The rookies took a break on Monday to host a barbecue for 150 children of Marines stationed at nearby Camp Pendleton.
One of the Marines escorting the children, Chief Warrant Officer Patrick Miller, a St. Louis native, was wearing a replica Bradford No. 8 Rams jersey.
"I saw that. It's pretty cool," Bradford said.
"We've been kind of locked up in meetings since we got here. To get out here and get to be with the kids, that's what it's all about," the quarterback said. "I know that if I were their age and I was out here and there were 250 NFL players, I would probably be pretty pumped up, so I can only imagine how these kids feel today."
"I'd be going crazy. I'd be running around trying to touch everybody. I'd probably have a football in my hand trying to throw at everybody. It's crazy," Mathews said.
While many of the players are big names, Toone is notable for being the last player drafted, by the Detroit Lions, thus the tag of Mr. Irrelevant.
The diminutive wide receiver from Weber State is distinguishable by the dreadlocks flowing out from under his Lions visor.
Asked if he'd had a chance to meet Bradford, who went 254 picks ahead of him, Toone said: "I don't think he knows who I am."
Toone will be feted later this week during Irrelevant Week in Newport Beach. He'll receive the Lowsman Trophy, the opposite of the Heisman Trophy, which Bradford won in 2008 while at Oklahoma.
Toone won't be getting the staggering signing bonuses that top picks get.
"You have to be careful and you need to learn how to say no," Toone said. "A lot of us aren't going to be like wealthy and rich and we still have to plan the rest of our lives.
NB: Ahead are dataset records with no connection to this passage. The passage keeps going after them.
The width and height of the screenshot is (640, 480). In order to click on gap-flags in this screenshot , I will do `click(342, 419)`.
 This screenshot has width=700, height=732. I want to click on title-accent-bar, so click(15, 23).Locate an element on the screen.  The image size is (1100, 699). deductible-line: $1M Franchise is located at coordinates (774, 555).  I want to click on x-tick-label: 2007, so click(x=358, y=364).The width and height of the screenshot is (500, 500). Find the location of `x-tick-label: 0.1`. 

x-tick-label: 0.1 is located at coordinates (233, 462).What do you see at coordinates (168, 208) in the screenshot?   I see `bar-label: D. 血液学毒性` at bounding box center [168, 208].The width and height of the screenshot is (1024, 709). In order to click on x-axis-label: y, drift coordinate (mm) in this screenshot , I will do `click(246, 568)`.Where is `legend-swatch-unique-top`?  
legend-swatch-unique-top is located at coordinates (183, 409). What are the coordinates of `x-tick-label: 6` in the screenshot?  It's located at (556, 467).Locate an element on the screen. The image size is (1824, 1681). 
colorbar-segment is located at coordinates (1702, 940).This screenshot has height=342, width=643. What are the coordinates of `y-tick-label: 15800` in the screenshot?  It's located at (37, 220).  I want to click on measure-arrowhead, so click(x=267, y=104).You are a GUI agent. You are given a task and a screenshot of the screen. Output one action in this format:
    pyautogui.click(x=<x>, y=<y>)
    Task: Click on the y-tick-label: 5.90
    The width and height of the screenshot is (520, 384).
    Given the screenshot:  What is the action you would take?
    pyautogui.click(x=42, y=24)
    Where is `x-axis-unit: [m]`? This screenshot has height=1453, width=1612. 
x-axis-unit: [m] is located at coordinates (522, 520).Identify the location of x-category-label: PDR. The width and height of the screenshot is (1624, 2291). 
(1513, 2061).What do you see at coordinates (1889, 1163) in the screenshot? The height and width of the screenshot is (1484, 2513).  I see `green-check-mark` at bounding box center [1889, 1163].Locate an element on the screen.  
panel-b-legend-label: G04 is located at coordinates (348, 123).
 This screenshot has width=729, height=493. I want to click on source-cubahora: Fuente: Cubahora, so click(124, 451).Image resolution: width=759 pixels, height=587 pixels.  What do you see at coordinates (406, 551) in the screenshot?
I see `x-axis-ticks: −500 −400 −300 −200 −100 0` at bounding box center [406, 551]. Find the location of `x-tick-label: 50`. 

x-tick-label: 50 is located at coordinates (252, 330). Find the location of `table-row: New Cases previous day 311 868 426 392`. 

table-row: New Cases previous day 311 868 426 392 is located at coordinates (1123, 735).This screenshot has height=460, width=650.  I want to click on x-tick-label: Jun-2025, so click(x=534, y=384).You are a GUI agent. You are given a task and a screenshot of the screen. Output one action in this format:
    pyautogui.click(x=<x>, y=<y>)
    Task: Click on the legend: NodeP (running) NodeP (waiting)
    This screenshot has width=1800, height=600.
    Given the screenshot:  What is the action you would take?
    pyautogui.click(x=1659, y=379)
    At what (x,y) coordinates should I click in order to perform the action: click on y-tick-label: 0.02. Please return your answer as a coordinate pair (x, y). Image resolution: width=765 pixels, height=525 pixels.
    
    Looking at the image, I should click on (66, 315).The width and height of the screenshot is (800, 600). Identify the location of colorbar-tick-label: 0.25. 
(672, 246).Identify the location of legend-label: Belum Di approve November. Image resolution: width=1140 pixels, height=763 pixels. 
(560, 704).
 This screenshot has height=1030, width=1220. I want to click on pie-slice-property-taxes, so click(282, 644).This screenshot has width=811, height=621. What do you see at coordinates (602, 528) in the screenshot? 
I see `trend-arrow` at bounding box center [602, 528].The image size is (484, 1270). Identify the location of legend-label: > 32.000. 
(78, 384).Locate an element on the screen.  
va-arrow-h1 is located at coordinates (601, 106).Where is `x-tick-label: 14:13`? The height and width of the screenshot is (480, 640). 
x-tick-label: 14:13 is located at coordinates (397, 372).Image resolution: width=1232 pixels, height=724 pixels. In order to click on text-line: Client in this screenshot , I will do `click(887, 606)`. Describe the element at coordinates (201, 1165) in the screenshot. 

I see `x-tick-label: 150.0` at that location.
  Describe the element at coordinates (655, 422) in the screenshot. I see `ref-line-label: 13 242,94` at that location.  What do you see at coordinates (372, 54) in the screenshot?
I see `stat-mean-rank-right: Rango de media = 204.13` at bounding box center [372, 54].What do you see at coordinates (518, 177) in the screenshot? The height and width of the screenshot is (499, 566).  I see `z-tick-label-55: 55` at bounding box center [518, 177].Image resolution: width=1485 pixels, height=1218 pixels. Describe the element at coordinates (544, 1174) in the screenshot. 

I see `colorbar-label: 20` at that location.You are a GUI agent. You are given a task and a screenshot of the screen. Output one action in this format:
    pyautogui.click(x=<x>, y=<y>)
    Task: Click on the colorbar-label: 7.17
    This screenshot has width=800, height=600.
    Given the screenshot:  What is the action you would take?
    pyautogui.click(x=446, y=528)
I can't play football forever, so you have to be responsible and be grown up and professional about everything you do."
One of the big topics in the NFL right now is the possibility of a lockout in 2011 if management and the players' union can't come up with a new collective bargaining agreement.
Most of the rookies, though, are more worried about making their team's roster this year than the possibility of missed paychecks in 2011.
"Even if there isn't a lockout, you should do the same things, still invest and find the right places to put the money so it can work for you," Toone said. "I'm not thinking about the lockout, I'm thinking about making the team and being able to provide and have something for next year in case. If not, then I can go back to school."
Said Bradford: "I'm excited about this year. This being my rookie season, that's all I'm focused on right now, trying to learn as much as possible as soon as possible and helping my team win."
Bradford would love to play golf at La Costa but won't get the chance.
"I wish," he said. "Our schedule is jam-packed."